» Assigned task
Among the records that follow, find the line with "[No] (218, 2527)" and the line with "热推信息 (332, 2269)". Set down those lines and all lines between them exactly, without adding anything.

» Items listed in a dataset
┌──
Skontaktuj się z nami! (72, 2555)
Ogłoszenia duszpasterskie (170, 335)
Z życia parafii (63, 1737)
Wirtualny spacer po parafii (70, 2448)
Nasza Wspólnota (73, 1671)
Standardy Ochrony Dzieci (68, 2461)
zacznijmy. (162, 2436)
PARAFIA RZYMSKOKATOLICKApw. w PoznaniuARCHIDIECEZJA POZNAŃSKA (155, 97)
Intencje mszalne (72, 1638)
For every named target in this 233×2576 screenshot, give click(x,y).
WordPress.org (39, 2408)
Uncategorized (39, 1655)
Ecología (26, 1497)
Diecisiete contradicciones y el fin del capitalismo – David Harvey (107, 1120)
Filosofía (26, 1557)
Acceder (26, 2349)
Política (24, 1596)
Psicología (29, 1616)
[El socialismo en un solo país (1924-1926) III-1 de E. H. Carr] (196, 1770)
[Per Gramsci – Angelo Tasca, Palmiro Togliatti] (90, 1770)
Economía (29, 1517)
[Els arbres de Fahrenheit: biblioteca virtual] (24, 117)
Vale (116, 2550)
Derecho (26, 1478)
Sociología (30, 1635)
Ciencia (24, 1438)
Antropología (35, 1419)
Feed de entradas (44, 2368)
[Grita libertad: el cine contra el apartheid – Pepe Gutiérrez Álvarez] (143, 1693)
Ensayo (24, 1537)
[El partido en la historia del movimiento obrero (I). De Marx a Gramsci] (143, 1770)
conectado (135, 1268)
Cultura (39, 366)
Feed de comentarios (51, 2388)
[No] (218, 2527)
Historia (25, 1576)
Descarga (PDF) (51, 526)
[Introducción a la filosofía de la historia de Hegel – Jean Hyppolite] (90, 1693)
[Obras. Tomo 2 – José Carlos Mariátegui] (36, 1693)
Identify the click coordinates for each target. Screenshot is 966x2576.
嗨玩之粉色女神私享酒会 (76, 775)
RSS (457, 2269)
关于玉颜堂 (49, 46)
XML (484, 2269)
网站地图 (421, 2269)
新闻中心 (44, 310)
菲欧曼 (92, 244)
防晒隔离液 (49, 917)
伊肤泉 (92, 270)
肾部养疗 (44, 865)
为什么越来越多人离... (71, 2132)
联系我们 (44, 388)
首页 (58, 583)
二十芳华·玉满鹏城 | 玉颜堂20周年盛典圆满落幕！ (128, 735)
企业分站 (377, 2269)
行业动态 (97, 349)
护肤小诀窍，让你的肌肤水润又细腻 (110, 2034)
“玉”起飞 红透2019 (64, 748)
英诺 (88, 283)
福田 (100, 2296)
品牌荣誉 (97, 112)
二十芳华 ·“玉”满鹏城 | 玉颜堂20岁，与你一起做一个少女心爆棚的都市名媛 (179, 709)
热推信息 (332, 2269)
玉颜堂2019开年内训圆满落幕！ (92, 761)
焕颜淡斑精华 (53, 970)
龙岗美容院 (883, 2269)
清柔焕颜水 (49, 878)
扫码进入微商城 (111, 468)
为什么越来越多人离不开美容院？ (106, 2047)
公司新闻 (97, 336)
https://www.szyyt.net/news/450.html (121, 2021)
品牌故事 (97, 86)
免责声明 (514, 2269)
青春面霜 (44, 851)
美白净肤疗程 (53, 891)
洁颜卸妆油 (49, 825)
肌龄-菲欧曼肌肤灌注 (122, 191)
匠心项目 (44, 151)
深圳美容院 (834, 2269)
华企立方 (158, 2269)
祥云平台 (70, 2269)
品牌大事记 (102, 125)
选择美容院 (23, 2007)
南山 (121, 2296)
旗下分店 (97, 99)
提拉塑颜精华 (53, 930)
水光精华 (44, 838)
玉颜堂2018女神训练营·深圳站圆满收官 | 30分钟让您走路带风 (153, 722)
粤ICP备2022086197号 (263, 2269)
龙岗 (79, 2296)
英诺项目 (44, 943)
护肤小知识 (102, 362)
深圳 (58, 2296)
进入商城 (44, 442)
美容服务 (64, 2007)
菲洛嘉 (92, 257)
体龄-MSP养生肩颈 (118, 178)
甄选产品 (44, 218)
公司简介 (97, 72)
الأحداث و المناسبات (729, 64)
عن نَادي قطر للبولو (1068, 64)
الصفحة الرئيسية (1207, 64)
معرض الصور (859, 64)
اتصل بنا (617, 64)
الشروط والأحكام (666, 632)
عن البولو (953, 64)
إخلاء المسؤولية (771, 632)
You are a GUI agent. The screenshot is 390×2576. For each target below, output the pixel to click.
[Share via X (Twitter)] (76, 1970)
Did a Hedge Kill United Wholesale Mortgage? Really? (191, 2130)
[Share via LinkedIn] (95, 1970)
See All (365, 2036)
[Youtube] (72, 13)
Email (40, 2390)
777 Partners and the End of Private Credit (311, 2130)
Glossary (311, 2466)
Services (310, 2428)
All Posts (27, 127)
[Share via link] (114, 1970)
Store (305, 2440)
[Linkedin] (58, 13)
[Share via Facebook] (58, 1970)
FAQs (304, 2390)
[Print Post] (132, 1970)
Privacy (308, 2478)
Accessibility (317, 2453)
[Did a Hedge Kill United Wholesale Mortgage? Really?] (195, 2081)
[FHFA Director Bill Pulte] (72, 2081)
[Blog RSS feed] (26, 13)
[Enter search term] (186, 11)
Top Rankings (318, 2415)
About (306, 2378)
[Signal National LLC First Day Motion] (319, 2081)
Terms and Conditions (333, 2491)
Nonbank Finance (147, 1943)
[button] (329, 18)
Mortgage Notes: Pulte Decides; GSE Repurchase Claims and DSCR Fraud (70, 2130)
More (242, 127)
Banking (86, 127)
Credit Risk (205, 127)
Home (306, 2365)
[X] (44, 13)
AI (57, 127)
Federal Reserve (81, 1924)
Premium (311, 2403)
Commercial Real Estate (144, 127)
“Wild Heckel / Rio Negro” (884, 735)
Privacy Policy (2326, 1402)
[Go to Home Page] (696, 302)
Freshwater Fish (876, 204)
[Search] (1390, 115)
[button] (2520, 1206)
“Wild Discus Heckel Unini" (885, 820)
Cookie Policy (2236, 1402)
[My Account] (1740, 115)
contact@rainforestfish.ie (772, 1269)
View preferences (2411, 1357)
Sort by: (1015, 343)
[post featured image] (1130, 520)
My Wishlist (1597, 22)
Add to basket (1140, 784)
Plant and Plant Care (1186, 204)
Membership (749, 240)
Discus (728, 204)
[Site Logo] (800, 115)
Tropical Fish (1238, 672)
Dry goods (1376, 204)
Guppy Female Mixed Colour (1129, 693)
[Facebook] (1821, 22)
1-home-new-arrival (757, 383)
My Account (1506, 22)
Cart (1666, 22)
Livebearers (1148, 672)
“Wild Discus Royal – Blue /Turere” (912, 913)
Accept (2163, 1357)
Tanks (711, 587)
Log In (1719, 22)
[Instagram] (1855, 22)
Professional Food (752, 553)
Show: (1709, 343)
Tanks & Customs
└──
» Output for this task
[No] (218, 2527)
Historia (25, 1576)
Descarga (PDF) (51, 526)
[Introducción a la filosofía de la historia de Hegel – Jean Hyppolite] (90, 1693)
[Obras. Tomo 2 – José Carlos Mariátegui] (36, 1693)
Identify the click coordinates for each target. Screenshot is 966x2576.
嗨玩之粉色女神私享酒会 (76, 775)
RSS (457, 2269)
关于玉颜堂 (49, 46)
XML (484, 2269)
网站地图 (421, 2269)
新闻中心 (44, 310)
菲欧曼 (92, 244)
防晒隔离液 (49, 917)
伊肤泉 (92, 270)
肾部养疗 (44, 865)
为什么越来越多人离... (71, 2132)
联系我们 (44, 388)
首页 (58, 583)
二十芳华·玉满鹏城 | 玉颜堂20周年盛典圆满落幕！ (128, 735)
企业分站 (377, 2269)
行业动态 (97, 349)
护肤小诀窍，让你的肌肤水润又细腻 (110, 2034)
“玉”起飞 红透2019 (64, 748)
英诺 (88, 283)
福田 (100, 2296)
品牌荣誉 (97, 112)
二十芳华 ·“玉”满鹏城 | 玉颜堂20岁，与你一起做一个少女心爆棚的都市名媛 (179, 709)
热推信息 (332, 2269)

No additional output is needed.